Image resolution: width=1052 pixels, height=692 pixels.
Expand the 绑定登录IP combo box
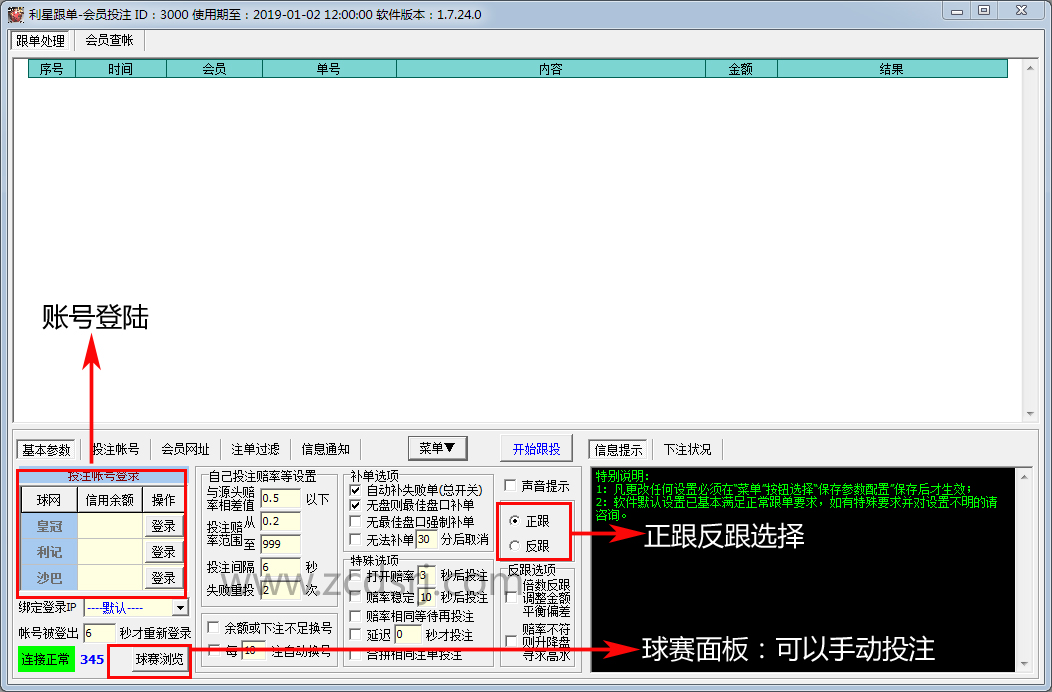[180, 607]
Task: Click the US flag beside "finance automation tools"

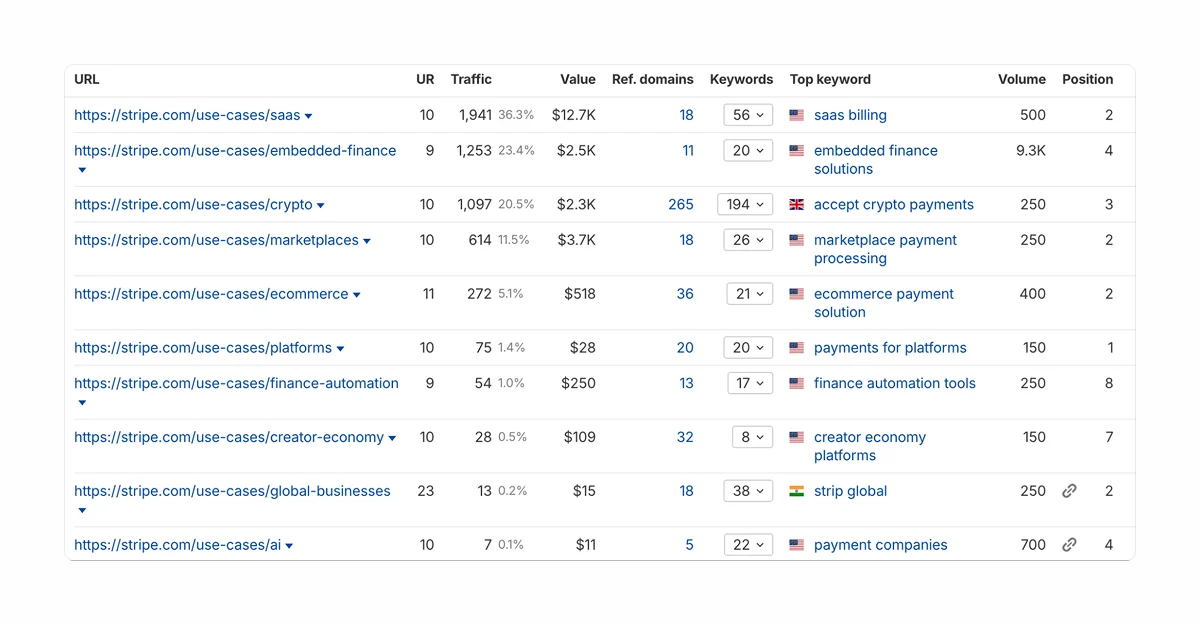Action: coord(795,383)
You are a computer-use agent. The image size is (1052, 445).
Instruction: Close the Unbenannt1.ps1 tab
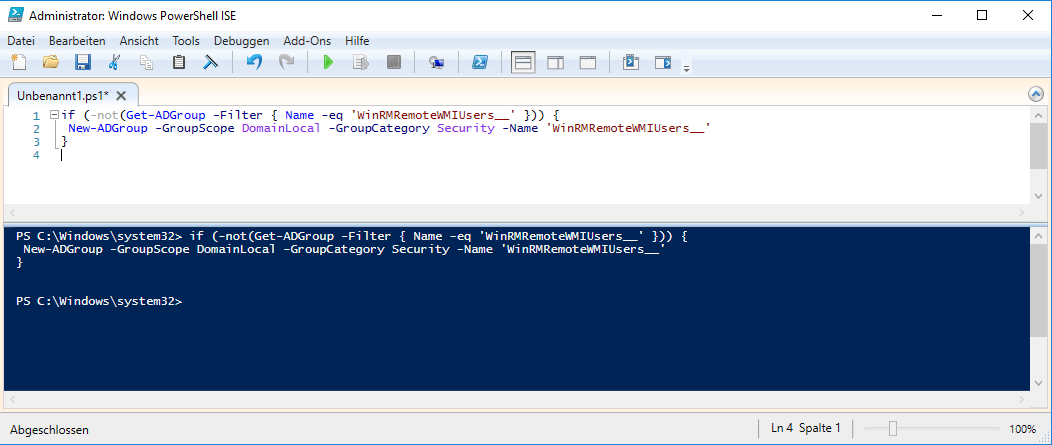point(121,95)
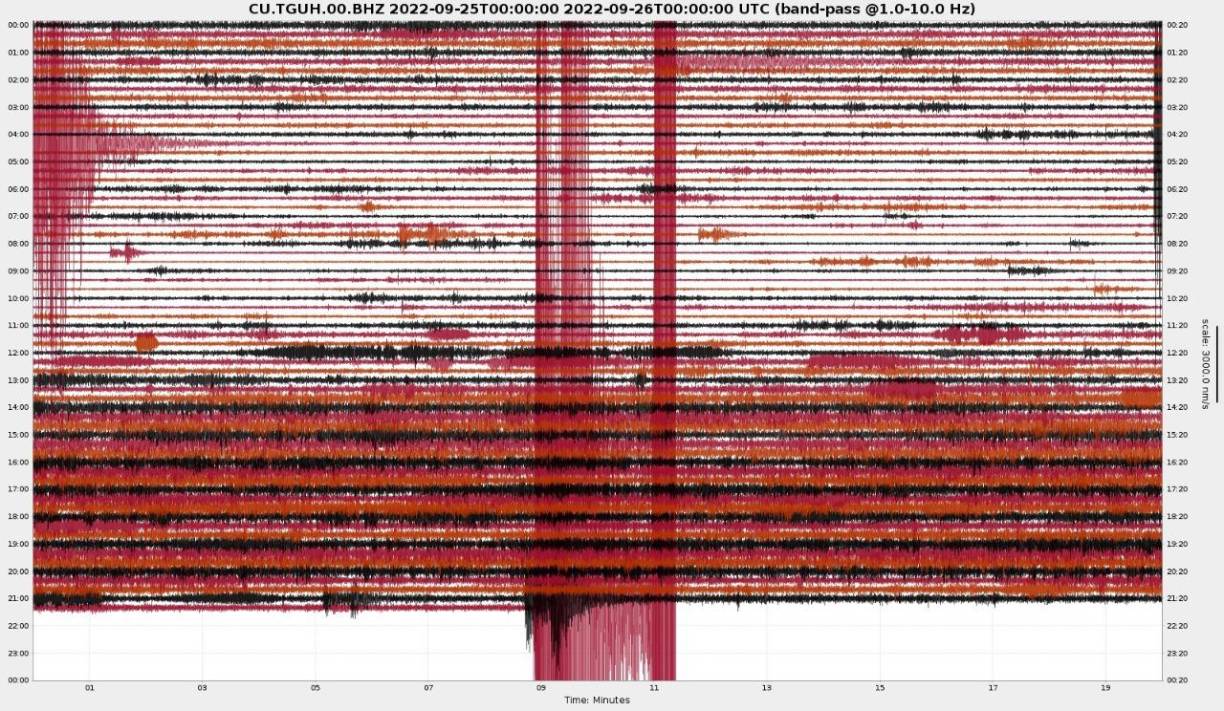
Task: Click the 14:20 label on right axis
Action: (1177, 408)
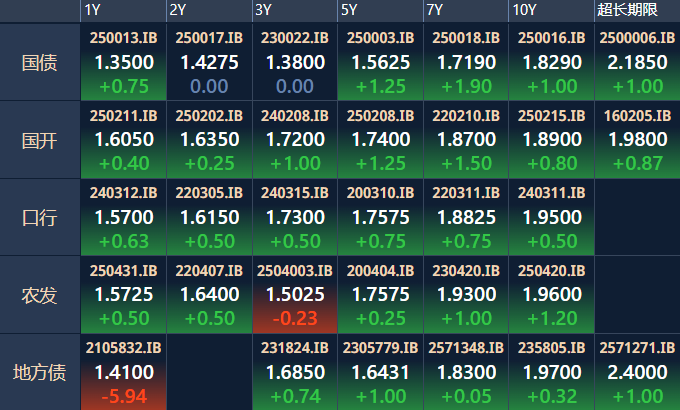This screenshot has width=680, height=410.
Task: Click the 10Y column header
Action: (x=524, y=10)
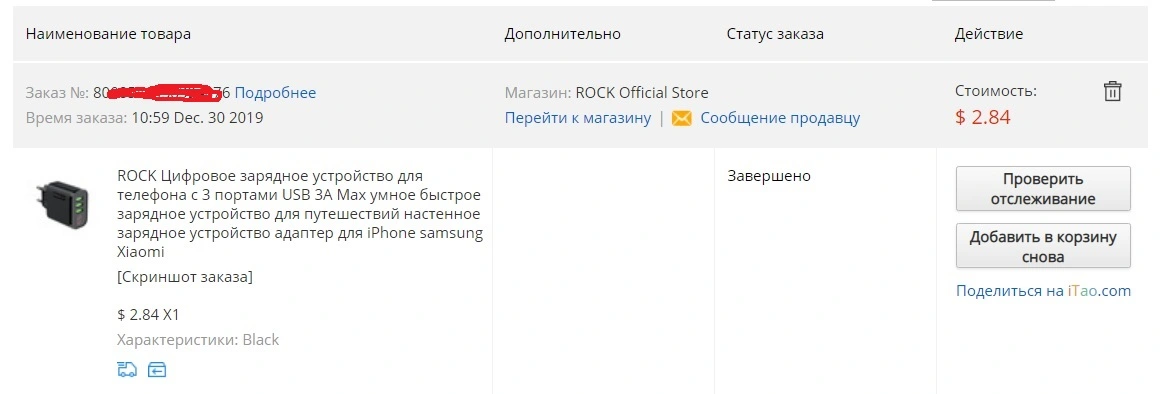Click the Статус заказа column header
Image resolution: width=1164 pixels, height=394 pixels.
pos(775,34)
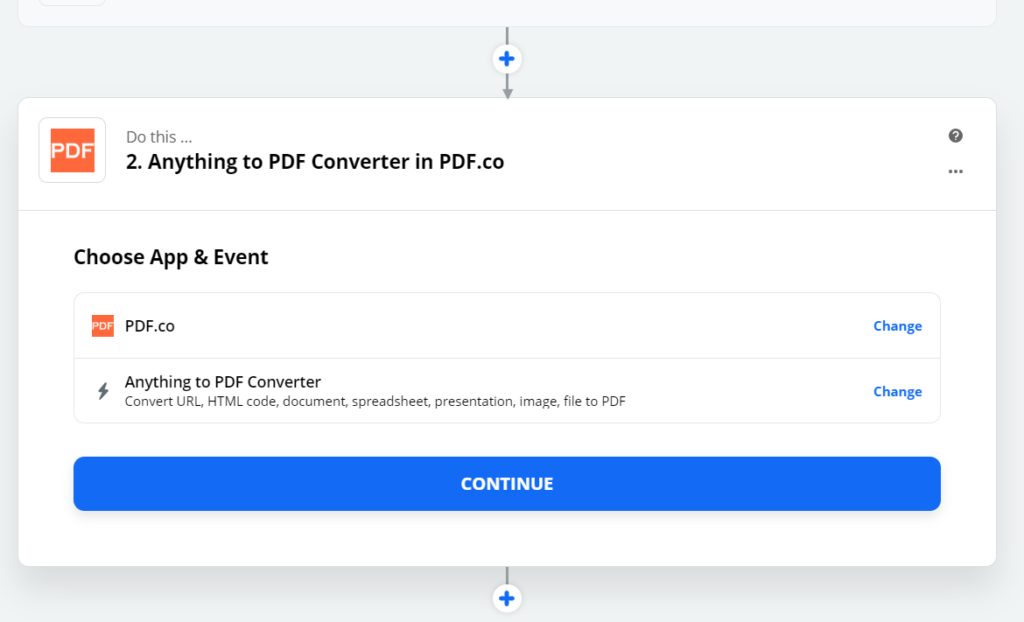This screenshot has height=622, width=1024.
Task: Click the arrow connector between steps
Action: [507, 88]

_How to complete this task_: When you set down the records above, copy every line exactly and exclude the pictures.

_Task output_:
Image resolution: width=1052 pixels, height=692 pixels.
Expand the 绑定登录IP combo box
[180, 607]
Task: Click the US flag beside "finance automation tools"

Action: coord(795,383)
You are a computer-use agent. The image size is (1052, 445).
Instruction: Close the Unbenannt1.ps1 tab
point(121,95)
Task: Click the 14:20 label on right axis
Action: (1177, 408)
This screenshot has width=680, height=410.
Task: Click the 10Y column header
Action: (x=524, y=10)
Click the Статус заказа column header
Image resolution: width=1164 pixels, height=394 pixels.
pos(775,34)
This screenshot has height=622, width=1024.
Task: Click the arrow connector between steps
Action: [507, 88]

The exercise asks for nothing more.